Rebels improve bomb schemes in Iraq

THE WASHINGTON TIMES

WASHINGTON — Iraqi insurgents keep finding new ways to conceal and detonate deadly improvised explosive devices, making the Pentagon’s countermeasures that much more difficult to develop, confidential military documents say.
    
    “Enemy sophistication continually improves,” said a recent U.S. military briefing to commanders. “The enemy is adapting all the time.”
    
    The document said that after the U.S. had success with jamming radio signals between the bomber and the improvised explosive devices (IEDs), insurgents quickly reverted to direct-wire ignition that cannot be jammed.
    
    The documents, which are distributed to U.S. commanders as updates on Pentagon efforts to defeat IEDs, show, for example, that insurgents last summer began burying the bombs under roads and then paving over the holes. The enemy also has used dead animals as hiding places, and has put smaller ordnance inside white bags placed on the roadside.
    
    The paved-over bomb “can be spotted by the stain that usually remains on the road,” said one briefing paper, a copy of which was obtained by The Washington Times.
    
    These crude, remotely detonated bombs have emerged has the insurgency’s top weapon against American and coalition troops in Iraq. As intelligence reports indicate, it is getting more difficult for Saddam Hussein’s loyalists to recruit Iraqi attackers, so the IEDs are gaining importance as a weapon to kill troops and civilians.
    
    The Pentagon has attempted to stay ahead of the game by creating an Army-led task force that issues confidential reports, such as the ones obtained by The Times.
    
    The Pentagon also has rushed to Iraq off-the-shelf technology, such as electronic jammers and spy equipment. Jammers are affixed to vehicle convoys as they move along booby-trapped roads. The Pentagon also has developed a technology, which is classified, for disrupting cell-phone signals.
    
    “Enemy is using door bells and car alarm systems,” one confidential briefing stated. “If you stop someone with a bunch of door bells or phones or toy cars, you probably have a bomber.”
    
    The explosive is typically an artillery shell, thousands of which existed in arms caches throughout the militarized country.
    
    In some cases, the jammers work. But the insurgents have adapted by using the hard-to-jam signals from cordless phones or cell phones, or simply stringing a wire from the remote control to the bomb’s battery.
    
    “I hate to say this, but the Defense Department is not where it should be in defeating these things,” said a Defense source who is working on solutions to the problem.
    
    Gen.
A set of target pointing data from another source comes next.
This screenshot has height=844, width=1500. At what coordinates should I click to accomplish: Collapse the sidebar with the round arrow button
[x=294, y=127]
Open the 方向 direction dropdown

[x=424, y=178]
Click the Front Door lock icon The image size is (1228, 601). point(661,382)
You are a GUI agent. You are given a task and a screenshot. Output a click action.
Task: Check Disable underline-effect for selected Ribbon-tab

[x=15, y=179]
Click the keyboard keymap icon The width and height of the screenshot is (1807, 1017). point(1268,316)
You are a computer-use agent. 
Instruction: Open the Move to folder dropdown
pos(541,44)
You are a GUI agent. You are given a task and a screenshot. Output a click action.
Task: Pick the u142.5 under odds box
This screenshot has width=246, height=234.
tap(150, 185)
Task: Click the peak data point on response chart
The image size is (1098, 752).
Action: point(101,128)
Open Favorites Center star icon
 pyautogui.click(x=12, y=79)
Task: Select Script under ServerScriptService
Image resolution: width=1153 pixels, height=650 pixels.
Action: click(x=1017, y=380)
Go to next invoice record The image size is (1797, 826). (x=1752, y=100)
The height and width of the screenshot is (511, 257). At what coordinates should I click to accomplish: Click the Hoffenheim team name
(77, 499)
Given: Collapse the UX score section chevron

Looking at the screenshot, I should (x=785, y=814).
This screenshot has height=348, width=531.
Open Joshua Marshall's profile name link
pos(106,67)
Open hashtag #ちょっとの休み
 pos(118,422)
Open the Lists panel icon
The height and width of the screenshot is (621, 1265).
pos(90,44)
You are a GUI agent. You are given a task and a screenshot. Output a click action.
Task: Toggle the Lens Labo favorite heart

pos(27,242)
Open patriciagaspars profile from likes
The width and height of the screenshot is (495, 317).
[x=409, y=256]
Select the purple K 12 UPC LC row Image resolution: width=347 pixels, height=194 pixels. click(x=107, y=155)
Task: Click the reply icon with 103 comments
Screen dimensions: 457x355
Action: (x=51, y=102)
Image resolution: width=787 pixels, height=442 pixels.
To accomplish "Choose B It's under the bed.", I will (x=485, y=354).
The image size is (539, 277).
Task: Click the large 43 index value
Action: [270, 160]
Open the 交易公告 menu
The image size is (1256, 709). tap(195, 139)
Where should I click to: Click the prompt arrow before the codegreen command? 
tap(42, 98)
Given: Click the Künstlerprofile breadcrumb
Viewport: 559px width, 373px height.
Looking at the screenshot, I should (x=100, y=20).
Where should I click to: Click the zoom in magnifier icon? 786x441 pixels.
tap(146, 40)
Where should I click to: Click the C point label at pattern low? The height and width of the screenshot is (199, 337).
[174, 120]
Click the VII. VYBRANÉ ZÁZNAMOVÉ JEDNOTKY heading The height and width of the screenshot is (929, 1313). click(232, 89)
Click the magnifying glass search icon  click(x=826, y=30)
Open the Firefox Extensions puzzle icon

John Abizaid, the top commander in the region, told Congress earlier this year that the Pentagon needed to commit more assets to counter IEDs.
    
    The confidential documents show American patrols have found multiple telephone wires leading to houses that did not have telephones. On inspection, soldiers determined the wires led to past IED detonations. The lesson: Inspect homes that have multiple telephone wires.
    
    At the Pentagon last week, chief spokesman Larry Di Rita said the overall number of attacks are decreasing, although the IEDs remain numerous and deadly, as with a recent spike in attacks.
    
    “In terms of the total average weekly attacks now versus the period just prior to the transfer of sovereignty, we’re below that level,” Mr. Di Rita said. “We’re below the level that occurred just from the transfer of sovereignty to the [January 30] elections. We’re below the level that occurred from the elections until, say mid-February. But it is a fact that in the last week or two, there’s been an uptick.”
    
    The spokesman said commanders do not know whether the recent rise is a trend, or a grab for headlines.
    
    The insurgents also have turned to hard-to-spot improvised launchers. In some cases, insurgents made a plaster mold resembling a concrete block. The structure was used to remotely launch French-made anti-vehicle munitions that rain down on a convoy.